### Stored dataset items
****

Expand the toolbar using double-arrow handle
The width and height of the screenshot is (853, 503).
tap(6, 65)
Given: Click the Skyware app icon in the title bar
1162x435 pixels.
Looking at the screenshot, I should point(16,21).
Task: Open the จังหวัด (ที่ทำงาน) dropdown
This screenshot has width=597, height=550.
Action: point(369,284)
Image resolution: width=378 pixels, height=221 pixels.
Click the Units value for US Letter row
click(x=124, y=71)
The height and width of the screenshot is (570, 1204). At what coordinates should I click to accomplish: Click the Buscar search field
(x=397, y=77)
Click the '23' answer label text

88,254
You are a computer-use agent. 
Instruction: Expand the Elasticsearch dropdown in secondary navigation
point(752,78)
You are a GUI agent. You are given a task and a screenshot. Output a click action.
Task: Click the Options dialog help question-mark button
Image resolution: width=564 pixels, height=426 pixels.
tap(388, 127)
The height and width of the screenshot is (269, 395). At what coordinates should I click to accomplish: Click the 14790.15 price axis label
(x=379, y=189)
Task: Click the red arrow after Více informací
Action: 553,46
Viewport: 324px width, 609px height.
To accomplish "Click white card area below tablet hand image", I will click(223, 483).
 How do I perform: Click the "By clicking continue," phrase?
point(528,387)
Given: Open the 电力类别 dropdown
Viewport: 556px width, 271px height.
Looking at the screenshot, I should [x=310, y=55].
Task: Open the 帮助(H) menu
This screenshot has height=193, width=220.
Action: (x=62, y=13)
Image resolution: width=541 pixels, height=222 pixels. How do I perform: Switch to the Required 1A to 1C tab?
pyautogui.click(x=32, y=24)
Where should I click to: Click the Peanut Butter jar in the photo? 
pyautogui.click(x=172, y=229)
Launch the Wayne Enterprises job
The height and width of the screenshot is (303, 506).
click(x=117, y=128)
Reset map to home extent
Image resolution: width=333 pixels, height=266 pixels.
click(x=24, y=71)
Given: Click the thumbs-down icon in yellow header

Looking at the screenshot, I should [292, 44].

****

### ACTION ITEM
Lines in the data that hold "agent" must be located and copied.

### RESULT OF THIS TASK
You are a computer-use agent. 
You are a GUI agent. You are given a task and a screenshot. Output a click action.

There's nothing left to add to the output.